▶ **DOCUMENT SECTION**:
I created this result type using the amazing thiserror crate by david tolnay to avoid a bunch of boiler plate. The create is somewhat explained in the video. The full implementation of the error enum will be in the walkthrough
The last functions that we need to implement, are functions that can create our PageTable from a pointer. So far we create a function that could create an empty on a variable or a static value, but when we would create a lot of tables, or will need to dynamically create tables this function will not help us. For this reason, we will create a function that will receive a virtual address, and construct on it our page table.
#![allow(unused)] fn main() { impl PageTable { pub unsafe fn empty_from_ptr(page_table_ptr: VirtualAddress) -> Option<&'static mut PageTable> { // Check if the address is in the correct alignment if !page_table_ptr.is_aligned(REGULAR_PAGE_ALIGNMENT) { return None; } unsafe { // Zero out all the entries and return as mut ptr ptr::write_volatile( page_table_ptr.as_mut_ptr::<PageTable>(), PageTable::empty() ); return Some(&mut *page_table_ptr.as_mut_ptr::<PageTable>()); } } } }
Translation Lookaside Buffer
As a last note we will touch on a topic that is sometimes forgiven, which is the Translation Lookaside Buffer.
The TLB is a cache that stores our most recent translations of virtual addresses into physical ones and it is part of the MMU. This is useful because walking the page tables is a task that could take tens or even hundreds of cpu cycles, but instead obtaining the same entry from the cache, which is also called TLB hit
, could take a few as 1 cycle because it is just a cache read.
This make the TLB really useful, but it is not that simple, this is because we should know how to work with it. For example, switching page tables becomes a very expensive task, because the buffer refreshes.
Also, when we free up a page, we must call the invlpg
instruction, which removes every page with the given address from the buffer. If we don't flush the entry it will become stale, and the cpu will still be able to translate the address even if it is not mapped anymore. This could be a cause to a lot of bugs and some serious security vulnerabilities.

▶ **SUPPLIED INFORMATION**:
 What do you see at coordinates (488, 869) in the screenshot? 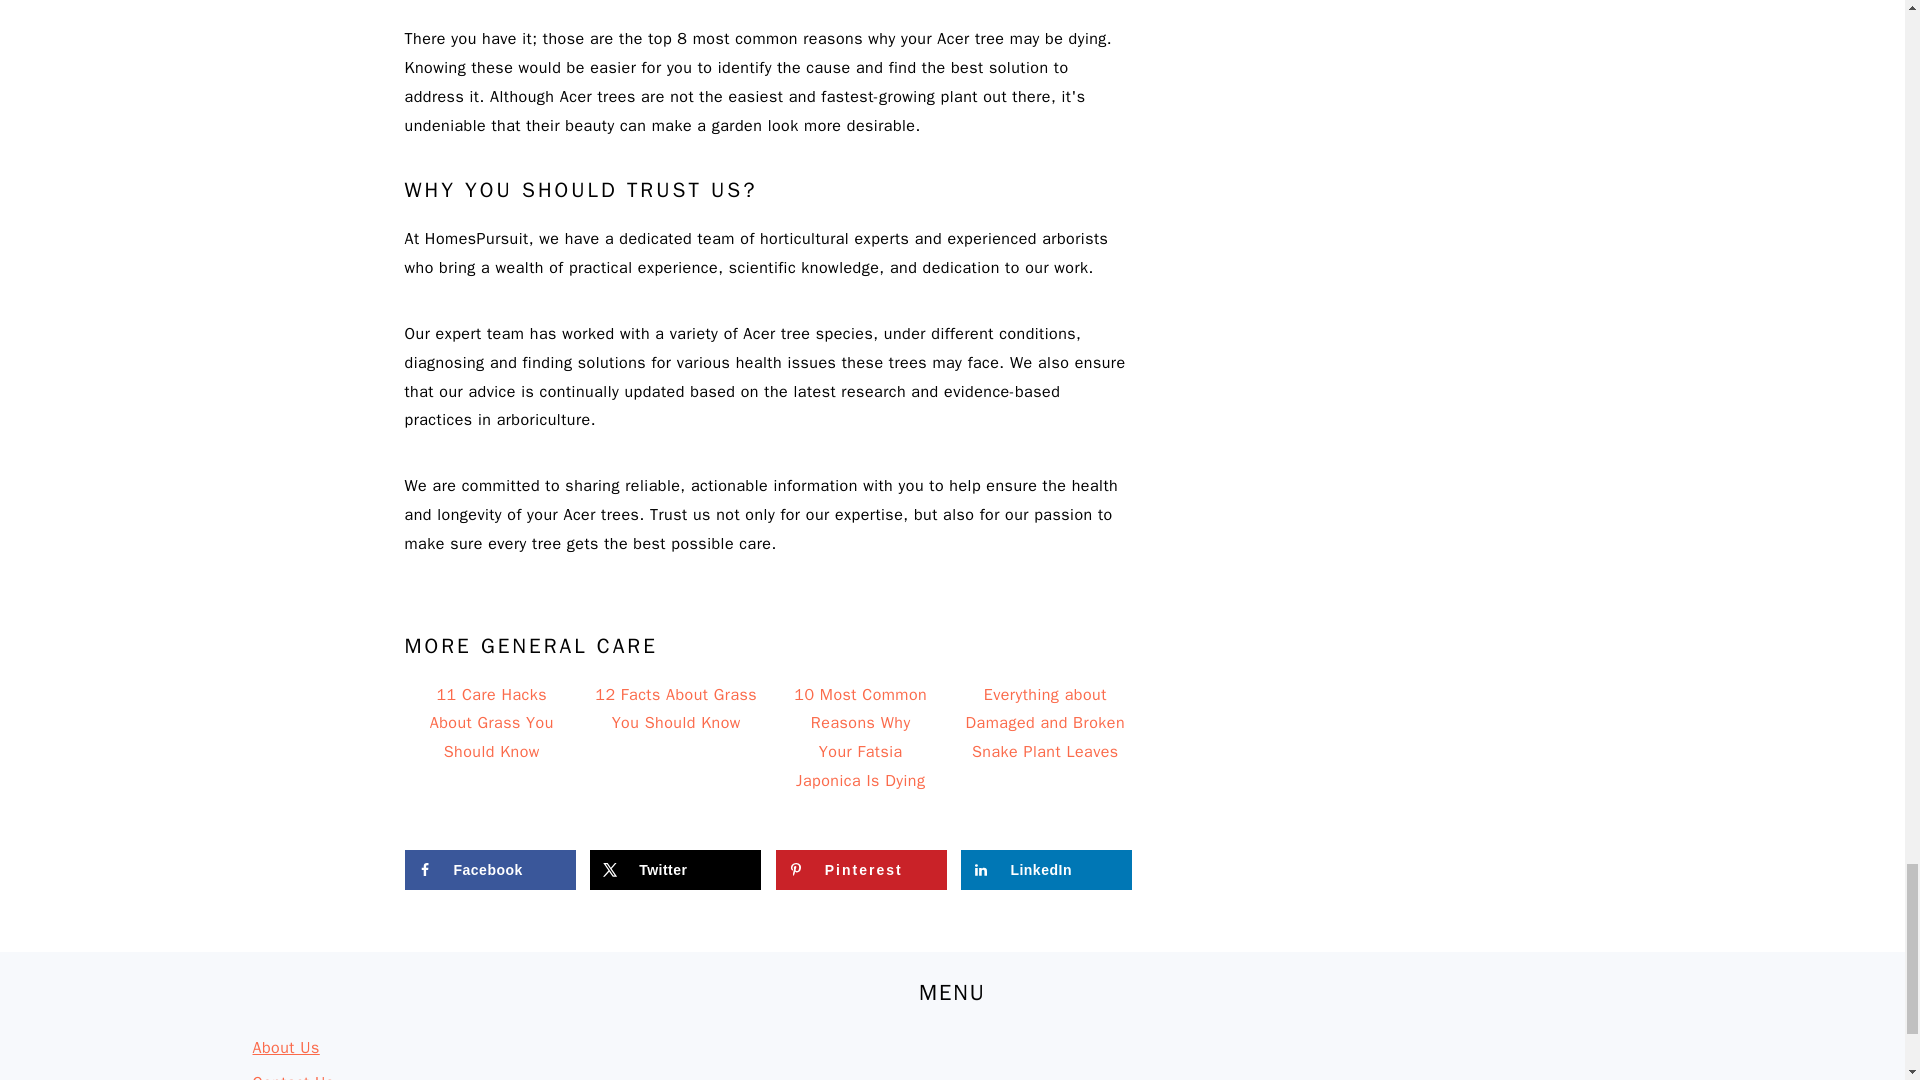
I see `Share on Facebook` at bounding box center [488, 869].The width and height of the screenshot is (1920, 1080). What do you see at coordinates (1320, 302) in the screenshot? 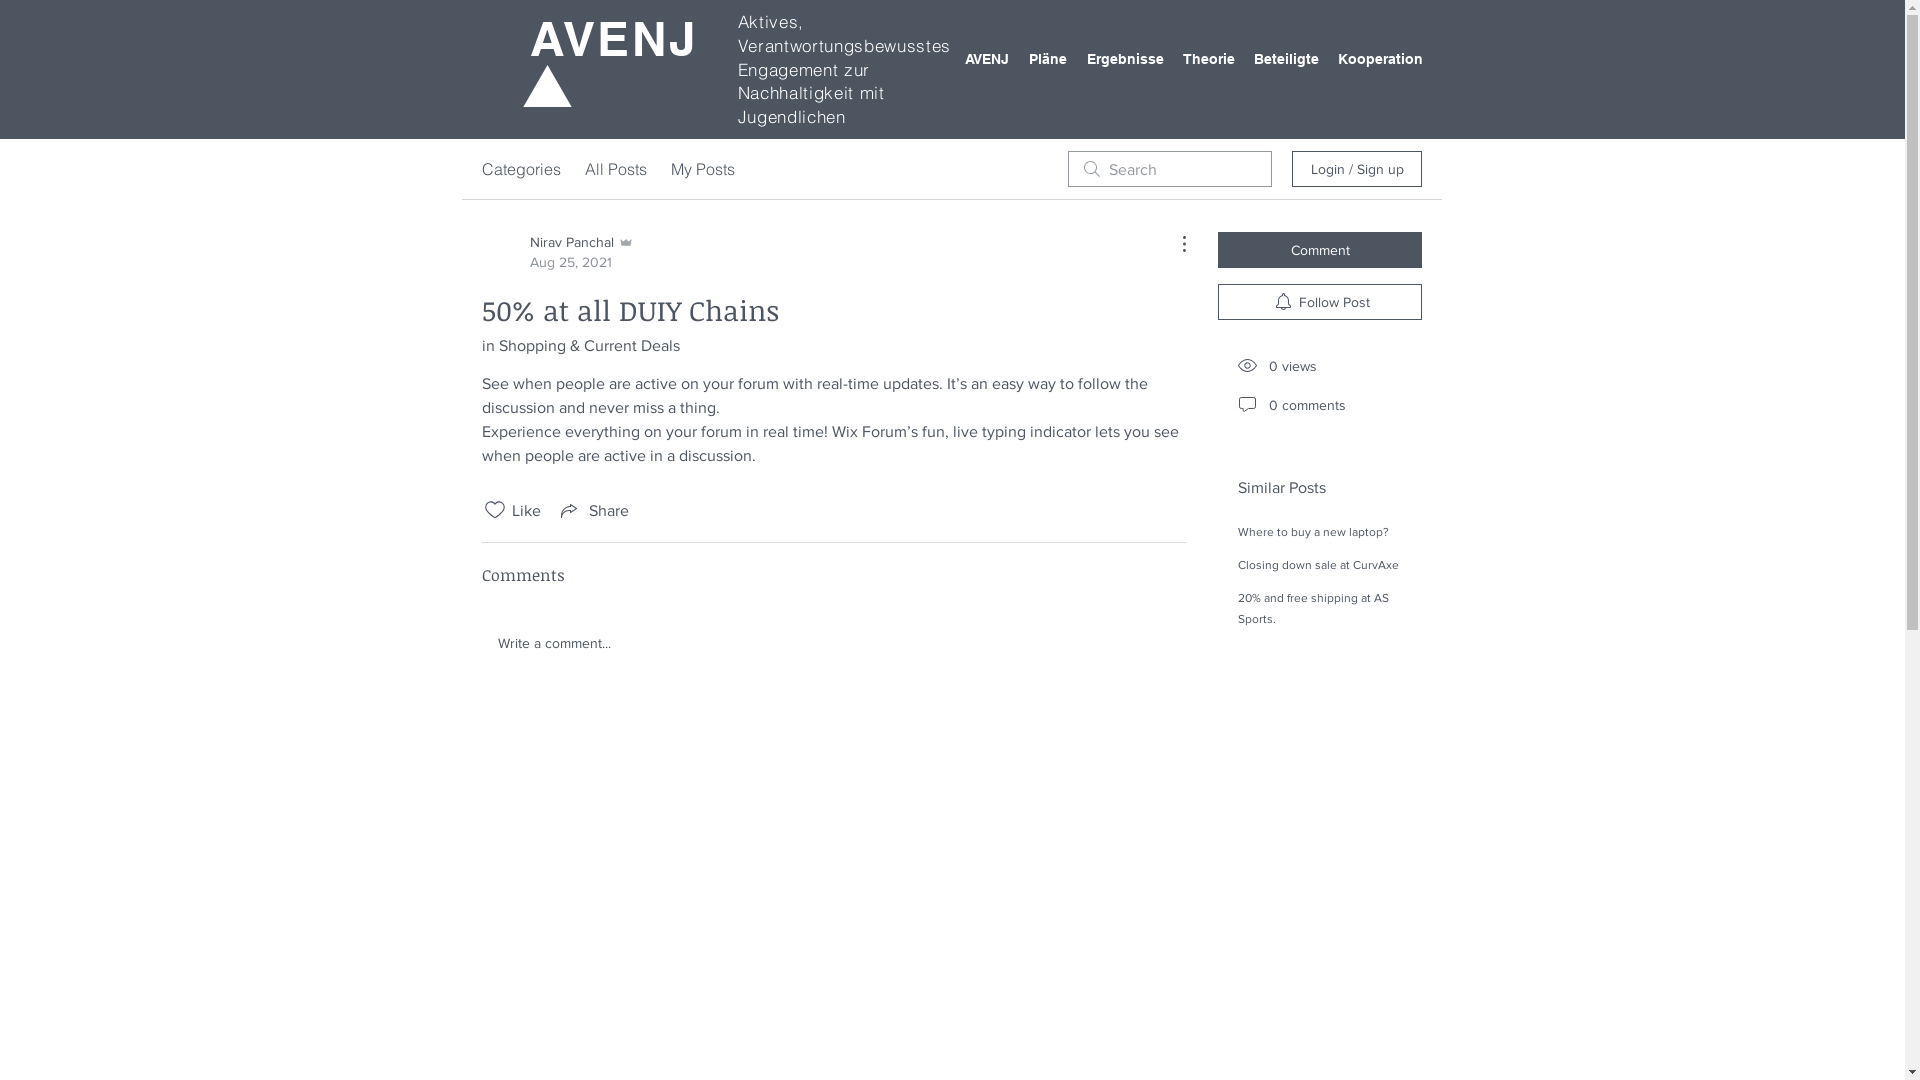
I see `Follow Post` at bounding box center [1320, 302].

▶ **AIM OF THE TASK**: Copy out the passage from the page-table text above, starting at the words "This make the" and ending after "the buffer refreshes.".

▶ **CORRECT RESULT**:
This make the TLB really useful, but it is not that simple, this is because we should know how to work with it. For example, switching page tables becomes a very expensive task, because the buffer refreshes.